■ Job
Pull out every line of the entries below that contains the string "Instruction", matching case exactly.
Information supplied start
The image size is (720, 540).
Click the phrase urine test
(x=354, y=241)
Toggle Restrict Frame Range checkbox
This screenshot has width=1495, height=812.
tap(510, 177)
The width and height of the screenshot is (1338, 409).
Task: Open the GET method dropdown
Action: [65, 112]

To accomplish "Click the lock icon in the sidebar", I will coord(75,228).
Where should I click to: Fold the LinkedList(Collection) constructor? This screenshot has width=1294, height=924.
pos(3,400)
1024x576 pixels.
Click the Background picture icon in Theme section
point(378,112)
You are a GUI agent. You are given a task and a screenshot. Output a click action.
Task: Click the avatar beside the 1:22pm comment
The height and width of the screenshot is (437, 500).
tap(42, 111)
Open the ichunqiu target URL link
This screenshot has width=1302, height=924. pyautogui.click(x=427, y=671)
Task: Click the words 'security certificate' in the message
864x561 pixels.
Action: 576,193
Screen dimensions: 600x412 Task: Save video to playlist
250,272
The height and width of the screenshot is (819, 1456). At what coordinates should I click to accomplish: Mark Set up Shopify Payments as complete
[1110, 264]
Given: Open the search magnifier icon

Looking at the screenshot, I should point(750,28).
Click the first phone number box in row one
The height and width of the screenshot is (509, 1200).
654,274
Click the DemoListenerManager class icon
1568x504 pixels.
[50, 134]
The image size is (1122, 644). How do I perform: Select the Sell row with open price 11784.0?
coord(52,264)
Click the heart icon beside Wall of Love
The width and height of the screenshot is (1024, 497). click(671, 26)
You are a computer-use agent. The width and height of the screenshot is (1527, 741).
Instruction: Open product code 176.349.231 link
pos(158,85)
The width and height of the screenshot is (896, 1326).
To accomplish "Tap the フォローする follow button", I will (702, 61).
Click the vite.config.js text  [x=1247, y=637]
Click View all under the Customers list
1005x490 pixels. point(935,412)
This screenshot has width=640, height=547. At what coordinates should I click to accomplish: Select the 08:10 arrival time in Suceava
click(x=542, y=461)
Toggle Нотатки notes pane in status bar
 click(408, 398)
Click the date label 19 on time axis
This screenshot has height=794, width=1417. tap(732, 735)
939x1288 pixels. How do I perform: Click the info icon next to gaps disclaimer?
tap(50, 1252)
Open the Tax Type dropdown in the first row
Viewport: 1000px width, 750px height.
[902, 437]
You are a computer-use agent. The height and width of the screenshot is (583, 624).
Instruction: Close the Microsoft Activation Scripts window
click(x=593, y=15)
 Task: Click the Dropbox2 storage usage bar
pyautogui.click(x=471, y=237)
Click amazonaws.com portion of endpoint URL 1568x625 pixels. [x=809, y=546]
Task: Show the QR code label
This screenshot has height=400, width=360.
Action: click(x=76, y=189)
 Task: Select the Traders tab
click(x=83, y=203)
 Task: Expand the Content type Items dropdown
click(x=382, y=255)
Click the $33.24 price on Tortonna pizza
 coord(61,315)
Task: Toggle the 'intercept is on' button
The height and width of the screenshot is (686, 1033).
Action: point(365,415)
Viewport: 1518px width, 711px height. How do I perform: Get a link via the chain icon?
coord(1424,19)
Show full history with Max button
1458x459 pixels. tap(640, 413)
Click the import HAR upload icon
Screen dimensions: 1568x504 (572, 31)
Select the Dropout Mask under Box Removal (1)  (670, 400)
Information supplied end
■ Output for this exercise
Instruction: Open product code 176.349.231 link
Instruction: Close the Microsoft Activation Scripts window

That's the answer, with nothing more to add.